The plaintiff called the court's attention to certain decisions of the Supreme Court of Alabama, described in the bill of exceptions only by name, volume, and page, “declaring the Alabama law to recognize common-law marriages. . . The court, without objection from the opposing counsel, accepted these decisions as containing the Alabama law.” The defendant thereupon asked the court to direct a verdict in its favor, “stating as the only ground for such request that the plaintiff had not shown herself to have been the legal wife of the deceased, Olin Daniel, at the time of his injury and death, nothing being said as to the sufficiency of the evidence of negligence. After a hearing of argument upon this sole point, . . -the court directed a verdict in favor of the defendant, stating that said verdict was directed solely upon the question of whether or not plaintiff was the lawful wife of Daniel” at the time of his death.

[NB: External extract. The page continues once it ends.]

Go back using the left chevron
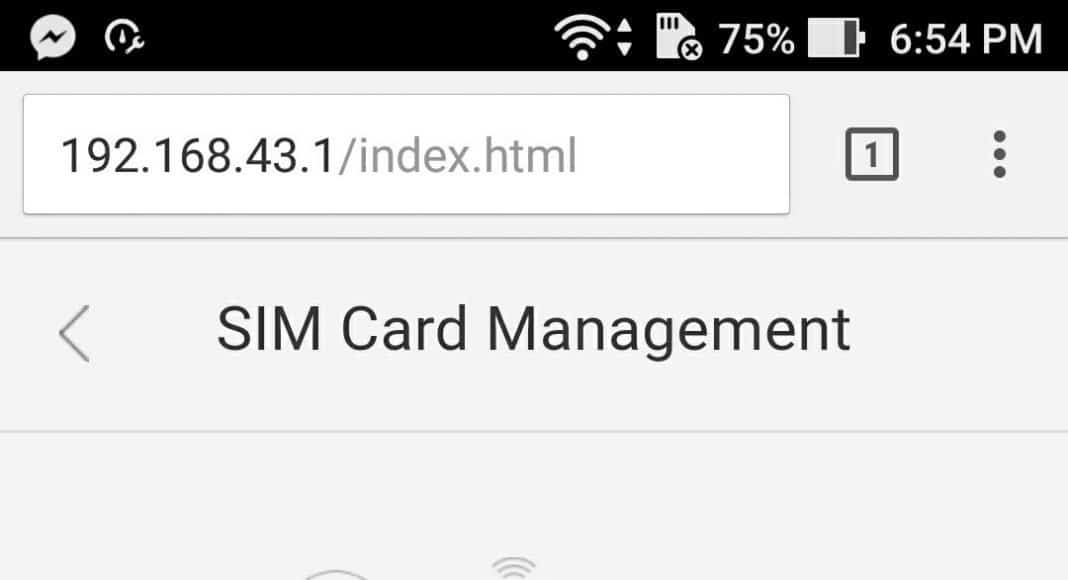Viewport: 1068px width, 580px height. tap(74, 333)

None of the evidence offered by either party upon the subject of negligence is set forth; nor is there any evidence touching the value of the life of the deceased.

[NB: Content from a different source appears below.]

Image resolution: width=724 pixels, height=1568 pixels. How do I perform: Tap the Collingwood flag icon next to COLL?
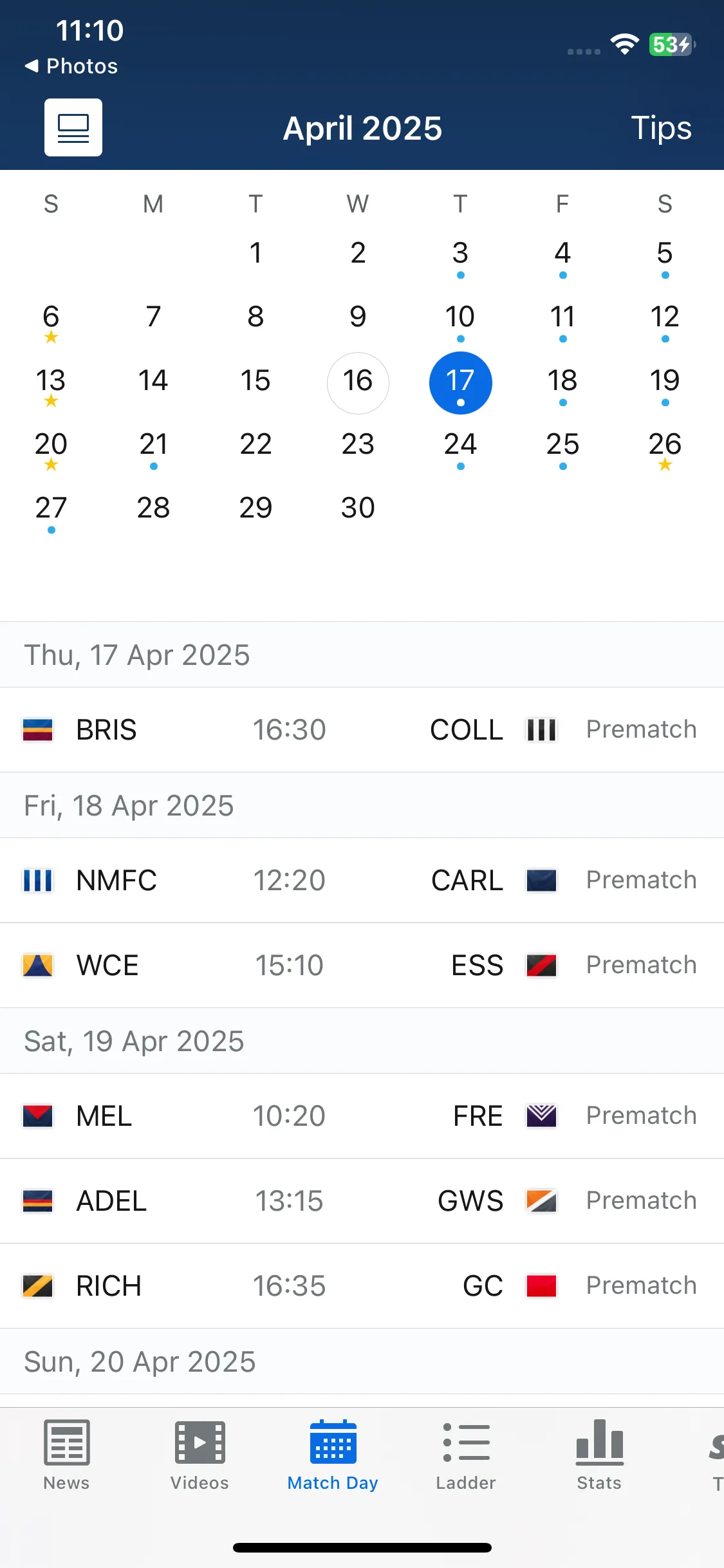tap(541, 730)
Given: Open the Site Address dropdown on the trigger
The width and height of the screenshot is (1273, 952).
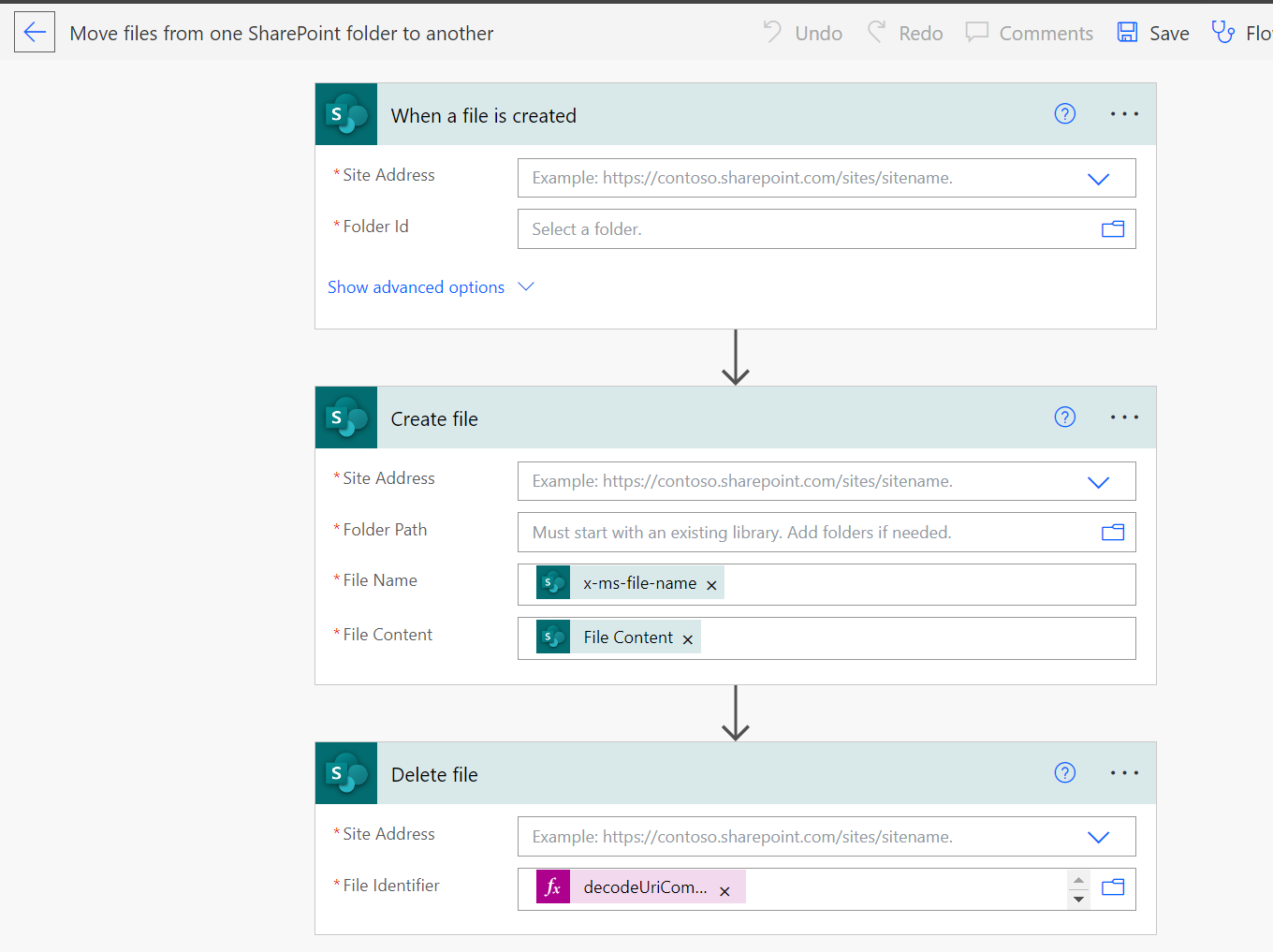Looking at the screenshot, I should point(1098,178).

The defendant in error made a motion to dismiss the bill of exceptions, upon two grounds: First, because it does not sot forth *263the evidence of the law of Alabama “contained in the case of Attorney General v. Vance, [210 Ala. 9] 97 So. 230, . . but merely refers to said ease,” without specifying what was decided therein, leaving the determination of the actual evidence so offered to the appellate court’s examination of the decision. It is alleged in this ground that the bill of exceptions and the allegations thereof show that the evidence is material to a determination of the error complained of. Second, because the bill of exceptions does not set forth the evidence offered by either party upon the material issues, in order that the appellate court may decide whether a verdict was not demanded for the defendant upon some other issue than that of the plaintiff’s widowhood.

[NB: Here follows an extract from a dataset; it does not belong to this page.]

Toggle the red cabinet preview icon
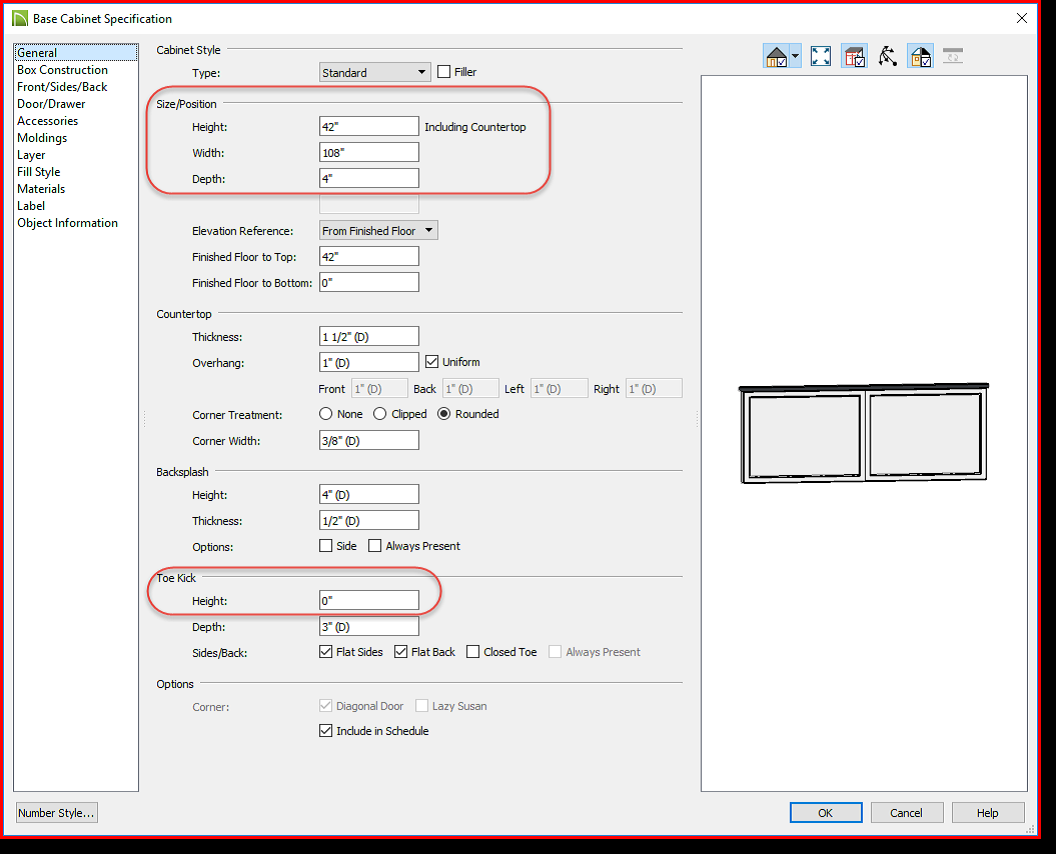The height and width of the screenshot is (854, 1056). tap(854, 56)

We will consider the grounds of the motion to dismiss in their inverse order. The second ground is clearly without merit. The verdict was directed upon a sole ground. Upon this point the case is controlled by the decision of the Supreme Court in Lamar v. Gardner, 113 Ga. 781 (1) (39 S. E. 498). See also Houser v. Savannah Electric Co., 9 Ga. App. 766 (3) (72 S. E. 276); Georgia &c. R. Co. v. Georgia-Alabama Power Co., 152 Ga. 172 (1) (108 S. E. 521).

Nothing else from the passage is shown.